◆ HOW TO COMPLETE THIS TASK:
Give the number of lines below that contain the string "computer", and no other text.
▼
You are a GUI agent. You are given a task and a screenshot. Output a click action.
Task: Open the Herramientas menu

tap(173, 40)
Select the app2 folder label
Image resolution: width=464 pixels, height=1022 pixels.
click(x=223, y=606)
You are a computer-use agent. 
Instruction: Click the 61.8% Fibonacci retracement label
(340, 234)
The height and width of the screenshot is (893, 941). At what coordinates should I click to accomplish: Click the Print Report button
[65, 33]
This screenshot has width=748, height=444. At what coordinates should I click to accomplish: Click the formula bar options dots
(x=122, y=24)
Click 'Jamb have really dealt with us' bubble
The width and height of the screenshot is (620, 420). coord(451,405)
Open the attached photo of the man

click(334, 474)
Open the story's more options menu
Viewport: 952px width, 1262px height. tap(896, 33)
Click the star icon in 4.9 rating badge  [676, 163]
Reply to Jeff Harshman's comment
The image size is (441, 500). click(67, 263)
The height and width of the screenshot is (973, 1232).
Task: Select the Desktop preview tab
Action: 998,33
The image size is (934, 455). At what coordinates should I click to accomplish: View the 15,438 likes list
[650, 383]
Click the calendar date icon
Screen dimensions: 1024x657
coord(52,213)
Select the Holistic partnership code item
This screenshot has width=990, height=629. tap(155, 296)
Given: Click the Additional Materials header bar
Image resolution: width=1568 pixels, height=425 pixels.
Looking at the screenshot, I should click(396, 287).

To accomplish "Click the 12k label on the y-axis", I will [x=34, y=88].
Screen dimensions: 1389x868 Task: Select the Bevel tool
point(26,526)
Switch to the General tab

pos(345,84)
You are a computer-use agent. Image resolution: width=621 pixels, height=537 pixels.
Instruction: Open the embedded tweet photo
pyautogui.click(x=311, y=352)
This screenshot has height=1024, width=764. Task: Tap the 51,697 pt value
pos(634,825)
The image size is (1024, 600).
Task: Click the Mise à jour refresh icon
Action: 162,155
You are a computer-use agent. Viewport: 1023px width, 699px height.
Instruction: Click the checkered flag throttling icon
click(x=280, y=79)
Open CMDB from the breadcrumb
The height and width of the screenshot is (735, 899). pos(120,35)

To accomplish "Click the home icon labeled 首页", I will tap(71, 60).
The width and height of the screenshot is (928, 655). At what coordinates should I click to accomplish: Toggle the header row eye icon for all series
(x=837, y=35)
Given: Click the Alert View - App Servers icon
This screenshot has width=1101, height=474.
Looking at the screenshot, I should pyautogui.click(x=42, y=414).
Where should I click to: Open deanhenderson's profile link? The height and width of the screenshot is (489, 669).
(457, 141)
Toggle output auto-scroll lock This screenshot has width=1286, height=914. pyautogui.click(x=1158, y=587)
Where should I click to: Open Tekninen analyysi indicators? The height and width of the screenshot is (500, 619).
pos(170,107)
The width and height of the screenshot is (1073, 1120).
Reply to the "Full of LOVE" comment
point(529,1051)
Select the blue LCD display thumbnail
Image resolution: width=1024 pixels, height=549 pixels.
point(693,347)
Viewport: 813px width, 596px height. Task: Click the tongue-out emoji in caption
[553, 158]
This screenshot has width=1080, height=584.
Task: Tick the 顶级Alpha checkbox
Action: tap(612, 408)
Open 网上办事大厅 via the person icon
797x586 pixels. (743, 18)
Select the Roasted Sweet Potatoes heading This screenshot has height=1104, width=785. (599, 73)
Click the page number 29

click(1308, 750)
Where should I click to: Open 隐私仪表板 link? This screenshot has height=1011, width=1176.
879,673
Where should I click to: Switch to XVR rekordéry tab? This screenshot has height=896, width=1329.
▲
◆ THE COMPLETED TASK:
3